As every aspect of life is stretched tight, I figure downsizing is the answer. I will have more expendable cash. Makes sense yes? Have you looked at apartments lately? Where am I supposed to put all my stuff? The truth is I’m not a twenty-something with little more than I can carry in a backpack. Not that I ever carried a backpack. Please. Even in my twenties I had some pride. I need apartments all over the world just to hold my collection of crap. Not to mention–anyone with semi grown children knows–you need a garage to store all the shit they can’t yet part with, which includes every scrap of paper from second grade and their graduation caps. This is why old people never move–they are the storage unit for three generations. It may also be why they cover their furniture in plastic. They are so house poor they can’t afford a new couch.
Looking for an apartment is eye opening. There are cruddy ones to be had. You know the second you walk in you won’t be living here but there you are with the leasing agent and she is busy yammering on about the updated kitchen in which a mouse could not make a grilled cheese and the vaulted ceilings, vaulted meaning inhabitants never raise their arms above their heads. Pfft. Where am I supposed to dance?
And there are smells. What is it people do in apartments to create that odor? The kitchen is far too small for cooking up thirty-nine pounds of cabbage and various animals from the sea so that can’t be it. Is the bathroom cabinet so very small there is no room for deodorant storage? Is the dribble of the shower so very thin you are unable to cleanse your entire body? Did someone die here? And do you really expect me to believe a human size couch will fit in this living room?

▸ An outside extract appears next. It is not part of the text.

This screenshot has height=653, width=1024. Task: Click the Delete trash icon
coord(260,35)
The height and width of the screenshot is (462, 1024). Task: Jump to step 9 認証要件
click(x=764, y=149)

There are lovely ones to be sure. Just yesterday, my eyes took in quite a beauty. It is in the trendy part of town, right next to the mall. Glass from floor to ceiling, beautiful plantings hang from each balcony, magnificent views, men in tailored suits and women wearing stunning footwear; it screams perfection. Granite countertops, concierge services, the mall. I can’t afford the monthly concierge fee, which is in addition to the rent, which is the same as the mortgage on the mansion we had to short sell. Trendy is out. Smelly old lady apartment is out. What is a girl to do?
It’s not as if pride swallowing is beneath me. I’ve been choking on Karma’s sweet dishes for the past two years. I just figured by now it might start to taste more like M & M’s and less like salad.